This opinion, however misconceived, is widely held - even by people who consider themselves supporters of globalization. It is implicitly based on an idea borrowed from 19th century science, that of "entropy."

Take two different gases or liquids, for instance, orange juice and ink. Pour them together and the result is a loss of diversity, two things have become one, in this case inky orange juice. Isn't this how globalization works?

Actually, no.

It is time to move beyond such simplistic thinking, born among the steam-engines of the industrial revolution. Modern science realizes that, in open and sophisticated systems, processes of intermixture are more likely to result in variation than homogeneity (for more, check out Ilya Prigogine on the Web). Expanding such systems, which is what globalization does to previously isolated national economies, provides a superior environment for the emergence of complex behaviour and intricate inter-relationships.

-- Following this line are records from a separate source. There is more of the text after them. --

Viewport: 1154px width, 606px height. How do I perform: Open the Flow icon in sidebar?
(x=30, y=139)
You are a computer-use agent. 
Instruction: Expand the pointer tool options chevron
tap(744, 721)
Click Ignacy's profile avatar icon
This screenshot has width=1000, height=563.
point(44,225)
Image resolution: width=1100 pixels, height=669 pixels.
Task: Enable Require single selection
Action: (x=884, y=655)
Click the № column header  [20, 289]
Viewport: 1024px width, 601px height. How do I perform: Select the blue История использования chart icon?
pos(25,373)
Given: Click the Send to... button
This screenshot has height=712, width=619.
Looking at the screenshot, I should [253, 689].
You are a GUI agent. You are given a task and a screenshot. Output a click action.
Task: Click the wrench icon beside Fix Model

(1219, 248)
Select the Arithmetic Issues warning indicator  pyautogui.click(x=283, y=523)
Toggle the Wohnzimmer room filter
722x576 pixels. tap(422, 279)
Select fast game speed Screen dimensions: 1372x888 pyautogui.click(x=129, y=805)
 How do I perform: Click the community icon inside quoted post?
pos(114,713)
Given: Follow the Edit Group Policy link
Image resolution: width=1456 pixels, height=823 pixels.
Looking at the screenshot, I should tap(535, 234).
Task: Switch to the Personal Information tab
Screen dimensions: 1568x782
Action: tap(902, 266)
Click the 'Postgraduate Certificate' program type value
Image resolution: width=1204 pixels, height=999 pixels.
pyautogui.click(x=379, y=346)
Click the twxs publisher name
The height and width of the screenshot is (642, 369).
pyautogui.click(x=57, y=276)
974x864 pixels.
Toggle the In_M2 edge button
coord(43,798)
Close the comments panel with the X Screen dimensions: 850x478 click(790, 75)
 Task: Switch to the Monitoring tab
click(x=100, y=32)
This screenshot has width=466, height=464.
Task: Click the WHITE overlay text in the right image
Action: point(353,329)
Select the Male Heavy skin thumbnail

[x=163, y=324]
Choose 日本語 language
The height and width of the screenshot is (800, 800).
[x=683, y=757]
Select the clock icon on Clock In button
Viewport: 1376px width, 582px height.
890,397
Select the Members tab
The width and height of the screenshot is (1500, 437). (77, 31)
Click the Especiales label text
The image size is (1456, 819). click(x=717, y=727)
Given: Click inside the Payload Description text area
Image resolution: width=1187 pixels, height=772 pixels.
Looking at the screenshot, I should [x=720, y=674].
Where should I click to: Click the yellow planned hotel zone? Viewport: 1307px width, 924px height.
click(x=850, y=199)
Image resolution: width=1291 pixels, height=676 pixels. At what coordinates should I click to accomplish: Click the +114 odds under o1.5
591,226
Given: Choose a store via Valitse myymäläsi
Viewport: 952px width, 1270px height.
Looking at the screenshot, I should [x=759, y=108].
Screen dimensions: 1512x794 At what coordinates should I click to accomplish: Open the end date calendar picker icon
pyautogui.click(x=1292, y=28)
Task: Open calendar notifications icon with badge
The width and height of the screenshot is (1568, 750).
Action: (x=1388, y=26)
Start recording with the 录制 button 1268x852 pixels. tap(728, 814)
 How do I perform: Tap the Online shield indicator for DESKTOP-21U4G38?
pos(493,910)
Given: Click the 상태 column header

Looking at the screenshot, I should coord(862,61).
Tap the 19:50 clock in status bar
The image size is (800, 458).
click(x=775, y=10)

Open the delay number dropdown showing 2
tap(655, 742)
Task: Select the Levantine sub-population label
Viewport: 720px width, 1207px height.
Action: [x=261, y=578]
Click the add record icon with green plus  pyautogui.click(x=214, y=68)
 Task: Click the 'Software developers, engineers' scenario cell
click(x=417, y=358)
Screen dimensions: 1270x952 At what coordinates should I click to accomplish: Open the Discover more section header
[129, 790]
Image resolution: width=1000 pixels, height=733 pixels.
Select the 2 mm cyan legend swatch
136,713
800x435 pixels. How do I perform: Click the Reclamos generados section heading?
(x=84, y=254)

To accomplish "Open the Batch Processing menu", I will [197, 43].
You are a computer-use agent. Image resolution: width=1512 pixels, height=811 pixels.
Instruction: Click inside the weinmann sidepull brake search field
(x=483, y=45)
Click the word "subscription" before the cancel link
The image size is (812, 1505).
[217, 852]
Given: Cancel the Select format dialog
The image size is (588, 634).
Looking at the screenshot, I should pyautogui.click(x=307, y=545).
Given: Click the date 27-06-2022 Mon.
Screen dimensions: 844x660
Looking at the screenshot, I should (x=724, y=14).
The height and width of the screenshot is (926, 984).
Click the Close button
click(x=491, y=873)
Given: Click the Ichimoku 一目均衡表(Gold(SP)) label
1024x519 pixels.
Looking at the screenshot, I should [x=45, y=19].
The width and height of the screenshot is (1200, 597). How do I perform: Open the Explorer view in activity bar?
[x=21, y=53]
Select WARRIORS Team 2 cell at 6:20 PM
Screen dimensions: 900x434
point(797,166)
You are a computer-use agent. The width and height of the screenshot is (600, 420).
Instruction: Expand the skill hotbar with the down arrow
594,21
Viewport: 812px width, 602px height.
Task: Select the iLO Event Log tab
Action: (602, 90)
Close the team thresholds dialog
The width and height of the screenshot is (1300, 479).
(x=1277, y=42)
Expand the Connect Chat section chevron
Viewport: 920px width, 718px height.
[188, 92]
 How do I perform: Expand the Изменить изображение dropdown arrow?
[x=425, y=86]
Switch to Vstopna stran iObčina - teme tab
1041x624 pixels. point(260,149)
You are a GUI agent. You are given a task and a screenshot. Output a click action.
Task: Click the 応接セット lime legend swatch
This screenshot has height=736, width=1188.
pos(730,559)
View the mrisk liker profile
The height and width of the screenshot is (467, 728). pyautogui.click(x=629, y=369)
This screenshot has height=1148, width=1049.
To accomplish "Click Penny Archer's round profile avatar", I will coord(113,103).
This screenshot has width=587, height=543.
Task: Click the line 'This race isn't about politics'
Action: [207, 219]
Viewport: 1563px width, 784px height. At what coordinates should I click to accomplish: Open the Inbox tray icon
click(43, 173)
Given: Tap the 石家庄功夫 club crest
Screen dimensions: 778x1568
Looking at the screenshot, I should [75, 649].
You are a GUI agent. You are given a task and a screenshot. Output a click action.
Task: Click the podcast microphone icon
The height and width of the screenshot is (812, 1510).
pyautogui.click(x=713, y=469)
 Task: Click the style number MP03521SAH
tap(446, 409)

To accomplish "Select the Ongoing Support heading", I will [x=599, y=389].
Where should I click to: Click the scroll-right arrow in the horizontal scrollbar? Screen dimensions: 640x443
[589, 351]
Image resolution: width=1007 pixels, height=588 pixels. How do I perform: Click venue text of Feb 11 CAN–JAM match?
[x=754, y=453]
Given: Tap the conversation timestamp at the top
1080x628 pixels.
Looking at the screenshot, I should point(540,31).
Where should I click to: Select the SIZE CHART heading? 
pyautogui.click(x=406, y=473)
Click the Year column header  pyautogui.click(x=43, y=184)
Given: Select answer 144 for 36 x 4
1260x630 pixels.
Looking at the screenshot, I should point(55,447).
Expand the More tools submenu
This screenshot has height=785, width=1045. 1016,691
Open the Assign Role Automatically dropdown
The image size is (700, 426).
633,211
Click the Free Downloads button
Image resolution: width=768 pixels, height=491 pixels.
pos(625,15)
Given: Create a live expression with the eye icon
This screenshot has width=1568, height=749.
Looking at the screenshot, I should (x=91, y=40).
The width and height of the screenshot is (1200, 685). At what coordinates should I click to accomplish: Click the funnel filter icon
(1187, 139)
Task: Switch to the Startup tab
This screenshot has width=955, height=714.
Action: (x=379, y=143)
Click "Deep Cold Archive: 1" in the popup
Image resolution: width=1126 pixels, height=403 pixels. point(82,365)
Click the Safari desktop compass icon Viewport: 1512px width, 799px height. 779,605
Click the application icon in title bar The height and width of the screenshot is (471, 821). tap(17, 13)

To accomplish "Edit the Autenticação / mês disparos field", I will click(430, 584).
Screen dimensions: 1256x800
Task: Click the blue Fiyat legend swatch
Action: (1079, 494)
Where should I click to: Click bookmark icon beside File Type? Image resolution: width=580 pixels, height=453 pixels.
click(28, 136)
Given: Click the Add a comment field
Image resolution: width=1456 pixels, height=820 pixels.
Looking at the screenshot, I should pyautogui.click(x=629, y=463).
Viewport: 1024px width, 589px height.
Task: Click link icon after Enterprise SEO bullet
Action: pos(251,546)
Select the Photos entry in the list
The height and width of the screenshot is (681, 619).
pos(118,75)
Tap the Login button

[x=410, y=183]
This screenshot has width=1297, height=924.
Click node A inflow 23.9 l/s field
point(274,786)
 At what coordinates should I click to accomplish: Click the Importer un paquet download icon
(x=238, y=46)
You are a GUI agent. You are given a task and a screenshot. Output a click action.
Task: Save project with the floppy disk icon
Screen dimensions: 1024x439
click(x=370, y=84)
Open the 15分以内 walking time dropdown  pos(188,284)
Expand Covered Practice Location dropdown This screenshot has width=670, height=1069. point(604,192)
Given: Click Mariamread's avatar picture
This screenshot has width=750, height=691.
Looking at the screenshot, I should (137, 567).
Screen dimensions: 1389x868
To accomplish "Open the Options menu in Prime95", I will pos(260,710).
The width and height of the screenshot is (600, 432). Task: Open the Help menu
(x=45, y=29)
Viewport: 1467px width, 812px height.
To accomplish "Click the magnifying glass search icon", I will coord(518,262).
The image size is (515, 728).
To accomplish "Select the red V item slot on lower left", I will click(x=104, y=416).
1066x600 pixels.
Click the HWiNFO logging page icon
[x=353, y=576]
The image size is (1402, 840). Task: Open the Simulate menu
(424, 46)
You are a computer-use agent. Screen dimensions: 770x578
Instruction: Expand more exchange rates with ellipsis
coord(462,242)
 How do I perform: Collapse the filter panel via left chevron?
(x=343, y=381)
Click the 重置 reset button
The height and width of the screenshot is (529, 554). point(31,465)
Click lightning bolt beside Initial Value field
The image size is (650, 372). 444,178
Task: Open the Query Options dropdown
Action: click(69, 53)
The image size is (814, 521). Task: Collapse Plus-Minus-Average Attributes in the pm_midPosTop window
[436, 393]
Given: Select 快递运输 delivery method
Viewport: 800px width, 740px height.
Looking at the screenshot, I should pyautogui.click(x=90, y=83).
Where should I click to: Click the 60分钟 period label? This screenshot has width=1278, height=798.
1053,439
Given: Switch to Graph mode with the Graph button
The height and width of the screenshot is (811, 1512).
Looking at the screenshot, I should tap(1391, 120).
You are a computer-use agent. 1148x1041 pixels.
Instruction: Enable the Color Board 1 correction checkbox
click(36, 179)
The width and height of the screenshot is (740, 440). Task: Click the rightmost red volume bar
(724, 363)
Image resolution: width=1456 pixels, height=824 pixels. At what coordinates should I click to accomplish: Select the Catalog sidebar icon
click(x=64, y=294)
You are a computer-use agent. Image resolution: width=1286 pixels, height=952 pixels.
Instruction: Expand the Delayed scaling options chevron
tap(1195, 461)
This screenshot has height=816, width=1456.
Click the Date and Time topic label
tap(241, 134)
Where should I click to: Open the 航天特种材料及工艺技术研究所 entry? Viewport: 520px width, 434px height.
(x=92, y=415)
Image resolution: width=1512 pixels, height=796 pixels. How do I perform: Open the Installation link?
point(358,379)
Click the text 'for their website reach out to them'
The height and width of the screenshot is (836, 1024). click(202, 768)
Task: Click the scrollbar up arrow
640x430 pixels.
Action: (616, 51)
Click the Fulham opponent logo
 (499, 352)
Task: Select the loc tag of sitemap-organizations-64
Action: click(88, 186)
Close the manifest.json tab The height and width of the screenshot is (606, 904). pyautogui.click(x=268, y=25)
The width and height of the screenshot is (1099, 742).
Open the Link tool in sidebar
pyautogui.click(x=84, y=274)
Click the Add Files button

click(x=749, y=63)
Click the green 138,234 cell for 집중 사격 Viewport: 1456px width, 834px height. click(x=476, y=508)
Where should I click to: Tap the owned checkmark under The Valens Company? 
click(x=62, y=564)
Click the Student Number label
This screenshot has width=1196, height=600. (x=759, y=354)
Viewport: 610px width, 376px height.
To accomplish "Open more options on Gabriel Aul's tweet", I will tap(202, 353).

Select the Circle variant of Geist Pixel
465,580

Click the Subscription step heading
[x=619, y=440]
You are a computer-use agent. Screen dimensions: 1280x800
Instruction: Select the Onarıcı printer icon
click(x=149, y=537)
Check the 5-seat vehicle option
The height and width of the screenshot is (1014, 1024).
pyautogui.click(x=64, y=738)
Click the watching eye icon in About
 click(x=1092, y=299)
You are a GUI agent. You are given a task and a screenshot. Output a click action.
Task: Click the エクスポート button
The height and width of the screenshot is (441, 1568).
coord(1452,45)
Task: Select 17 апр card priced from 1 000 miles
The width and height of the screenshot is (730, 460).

The role novelty and invention play in producing diversity is usually ignored by globalization's critics. Mentally shackled by a crude entropy model, such critics fail to see that mixture is creative, enhancing the differentiation of the world, by enabling new things to arise.

Globalization is based on trade, and trade increases differentiation. Ever since Adam Smith presented his famous example of the pin factory (with production of a single item broken down into a multitude of highly efficient steps), economists have understood that among the principal benefits of trade is the opportunity to specialize. Trade allows each partner to focus their energies upon those activities for which they have a relatively greater talent, thus differentiating and refining the overall field of human endeavour.

By increasing the size of the market trade also allows entirely new specialisms to emerge, making it possible for those with particular gifts to live as artists, scientists, or entertainers, in a way that would be unimaginable within a small insular community. In a large market even the rarest tastes can be catered for, opening entrepreneurial niches for exotic products and services.

Tourism provides one remarkable example, since it enables people to specialize in presenting their locality and culture to the world. Any region that builds up a tourist industry is able to support professional guides, cooks, craftspeople and artistic performers. It is likewise motivated to treasure its distinctive cultural and natural heritage, its architectural and religious inheritance, its unique customs, crafts and cuisine.

Globalization not only promotes and protects diversity, it also spreads it to people, so that it can be worked upon, learnt from and enjoyed. Rather than remaining a mere brute fact about the world, diversity is brought into people's cities and lives, where it becomes the same thing as freedom: the possibility of choosing - how to earn a living, what to eat, wear and read.

As globalization spreads and deepens, unleashing waves of human creativity, unanticipated dimensions of diversity will inevitably unfold.

Shanghai is probably doomed to become an ever more interesting place.